April 7, 2010, 3:41pm

Carbonized rice hull (CRH) can be an environment-friendly alternative to wood charcoal as a carrier component in making Rhizobium inoculant, according to a study conducted by Dr. Constancio Asis Jr. and Julie Elijay of the Philippine Rice Research Institute (PhilRice) in the Science City of Muñoz, Nueva Ecija.

The use of microbial inoculant such as Rhizobium inoculant in crop production is now being widely adopted by farmers all over the country as this has resulted in increased yield and added profit because the application of synthetic nitrogenous fertilizer is reduced by up to fifty percent.

“The atmosphere has 78 percent nitrogen but this is in inert form which is not readily available for plant use due to the triple bond connecting the two nitrogen molecules,” says Asis. At this point, he said that the use of Rhizobium inoculant can be beneficial because the bacterium Rhizobium releases nitrogenase, an enzyme that cuts the bond between nitrogen molecules, making it available to the plants. In other words, nitrogenase helps in fixing atmospheric nitrogen and converting it into ammonia, a form which is usable by plants.

When used to inoculate seeds, by coating the seeds prior to planting, Rhizobium induces the formation of nodules on the roots of certain leguminous plants, and this bacterium in the nodules fixes the nitrogen for use by the plant.

To utilize Rhizobium, it is often necessary to provide a dependable inoculant to ensure effective nodulation of the inoculated leguminuous crops.

Asis said that the commercially available inoculant uses wood charcoal as the carbon source for the Rhizobium inoculant carrier. Other components include garden soil, rice hull ash and ipil ipil leaves. However, they consider the use of wood charcoal as not so environment friendly as it contributes to the cutting of trees.

That is the main reason why Asis and Elijay thought of replacing wood charcoal with carbonized rice hull because the latter is also a source of carbon and rice hull is abundant in the Philippines as a waste product in rice production.

“CRH can be produced using PhiRice-designed rice hull carbonizer which costs only P800 per unit,” says Asis. While charcoal needs a grinder that consumes higher energy before these are made available as carrier component, CRH only requires lesser energy because these are easily broken down into smaller form, Asis added.

::::::

Assignment A:
Answer these questions from the article on carbonized rice hull:
(i) By up to what percentage does Rhizobium inoculant reduce the application of synthetic nitrogenous fertilizer?
(ii) What enzyme does the bacterium Rhizobium release?
(iii) What is the cost per unit of the PhilRice-designed rice hull carbonizer?
Assignment B: Write out the part of the rice hull article between "Carbonized rice hull (CRH)" and "Muñoz, Nueva Ecija.", inclusive.

[Collected data entries]
::::::

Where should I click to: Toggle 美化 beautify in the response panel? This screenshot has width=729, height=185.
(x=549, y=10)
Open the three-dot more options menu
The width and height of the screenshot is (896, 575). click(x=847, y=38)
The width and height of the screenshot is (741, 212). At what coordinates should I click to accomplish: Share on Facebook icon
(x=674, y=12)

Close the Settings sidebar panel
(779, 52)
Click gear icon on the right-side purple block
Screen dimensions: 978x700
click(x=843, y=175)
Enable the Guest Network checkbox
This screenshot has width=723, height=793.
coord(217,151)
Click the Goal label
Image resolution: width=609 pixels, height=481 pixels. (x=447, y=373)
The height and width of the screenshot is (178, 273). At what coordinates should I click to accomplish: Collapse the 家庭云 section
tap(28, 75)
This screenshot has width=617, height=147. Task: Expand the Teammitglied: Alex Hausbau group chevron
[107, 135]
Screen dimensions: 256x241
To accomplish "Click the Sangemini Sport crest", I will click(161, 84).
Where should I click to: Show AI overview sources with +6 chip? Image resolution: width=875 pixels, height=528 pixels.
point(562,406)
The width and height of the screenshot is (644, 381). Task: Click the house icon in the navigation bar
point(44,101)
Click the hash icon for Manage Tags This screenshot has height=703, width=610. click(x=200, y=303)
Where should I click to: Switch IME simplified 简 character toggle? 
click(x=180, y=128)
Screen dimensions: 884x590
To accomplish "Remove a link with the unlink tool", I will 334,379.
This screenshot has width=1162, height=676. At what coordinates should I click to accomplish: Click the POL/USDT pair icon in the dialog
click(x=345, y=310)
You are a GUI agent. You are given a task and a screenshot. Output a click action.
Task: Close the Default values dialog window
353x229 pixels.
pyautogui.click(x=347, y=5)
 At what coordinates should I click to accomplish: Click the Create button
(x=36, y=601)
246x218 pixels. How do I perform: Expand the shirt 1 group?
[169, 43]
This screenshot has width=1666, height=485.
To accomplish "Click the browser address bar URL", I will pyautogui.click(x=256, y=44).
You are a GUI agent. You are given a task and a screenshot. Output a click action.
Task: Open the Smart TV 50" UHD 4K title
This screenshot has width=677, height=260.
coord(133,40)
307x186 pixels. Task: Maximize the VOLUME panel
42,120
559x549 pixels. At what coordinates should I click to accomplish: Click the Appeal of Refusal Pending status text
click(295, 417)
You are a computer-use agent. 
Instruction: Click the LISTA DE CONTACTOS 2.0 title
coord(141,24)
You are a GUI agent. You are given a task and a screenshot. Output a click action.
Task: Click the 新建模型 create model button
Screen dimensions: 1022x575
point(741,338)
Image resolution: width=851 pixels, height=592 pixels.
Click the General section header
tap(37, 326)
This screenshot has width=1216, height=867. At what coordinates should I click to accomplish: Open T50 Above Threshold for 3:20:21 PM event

::::::

Expected answer A:
(i) Up to fifty percent.
(ii) Nitrogenase.
(iii) P800.

Expected answer B:
Carbonized rice hull (CRH) can be an environment-friendly alternative to wood charcoal as a carrier component in making Rhizobium inoculant, according to a study conducted by Dr. Constancio Asis Jr. and Julie Elijay of the Philippine Rice Research Institute (PhilRice) in the Science City of Muñoz, Nueva Ecija.